* _What the task requires_: Reproduce verbatim only the lines from the one containing "The height and" through the last line below, both included.

Saved data entries
[Start of section]

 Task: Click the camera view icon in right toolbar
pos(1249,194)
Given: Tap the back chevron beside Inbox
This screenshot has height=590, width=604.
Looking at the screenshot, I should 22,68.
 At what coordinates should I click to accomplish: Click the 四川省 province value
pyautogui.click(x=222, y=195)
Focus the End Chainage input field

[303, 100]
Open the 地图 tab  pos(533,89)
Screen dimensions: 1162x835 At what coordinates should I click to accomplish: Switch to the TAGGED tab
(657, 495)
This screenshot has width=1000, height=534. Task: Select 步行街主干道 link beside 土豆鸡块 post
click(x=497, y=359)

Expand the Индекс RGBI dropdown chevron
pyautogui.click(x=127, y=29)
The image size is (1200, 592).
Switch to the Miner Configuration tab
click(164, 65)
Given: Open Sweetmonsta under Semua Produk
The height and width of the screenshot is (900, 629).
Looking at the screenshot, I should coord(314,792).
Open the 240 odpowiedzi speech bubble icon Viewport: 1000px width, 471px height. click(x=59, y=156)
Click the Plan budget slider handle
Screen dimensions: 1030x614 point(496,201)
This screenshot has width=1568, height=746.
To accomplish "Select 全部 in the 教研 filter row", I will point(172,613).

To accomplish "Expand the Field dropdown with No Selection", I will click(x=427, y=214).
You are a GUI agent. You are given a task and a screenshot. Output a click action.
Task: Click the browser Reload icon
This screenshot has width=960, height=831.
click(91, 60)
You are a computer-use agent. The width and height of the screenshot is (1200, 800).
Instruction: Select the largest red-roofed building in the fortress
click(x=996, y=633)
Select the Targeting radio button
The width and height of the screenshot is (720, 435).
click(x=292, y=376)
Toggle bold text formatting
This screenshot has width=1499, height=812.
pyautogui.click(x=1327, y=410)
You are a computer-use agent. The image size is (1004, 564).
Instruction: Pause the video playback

[End of section]

* _Solution to this task_:
The height and width of the screenshot is (900, 629).
Looking at the screenshot, I should coord(314,792).
Open the 240 odpowiedzi speech bubble icon Viewport: 1000px width, 471px height. click(x=59, y=156)
Click the Plan budget slider handle
Screen dimensions: 1030x614 point(496,201)
This screenshot has width=1568, height=746.
To accomplish "Select 全部 in the 教研 filter row", I will point(172,613).

To accomplish "Expand the Field dropdown with No Selection", I will click(x=427, y=214).
You are a GUI agent. You are given a task and a screenshot. Output a click action.
Task: Click the browser Reload icon
This screenshot has width=960, height=831.
click(91, 60)
You are a computer-use agent. The width and height of the screenshot is (1200, 800).
Instruction: Select the largest red-roofed building in the fortress
click(x=996, y=633)
Select the Targeting radio button
The width and height of the screenshot is (720, 435).
click(x=292, y=376)
Toggle bold text formatting
This screenshot has width=1499, height=812.
pyautogui.click(x=1327, y=410)
You are a computer-use agent. The image size is (1004, 564).
Instruction: Pause the video playback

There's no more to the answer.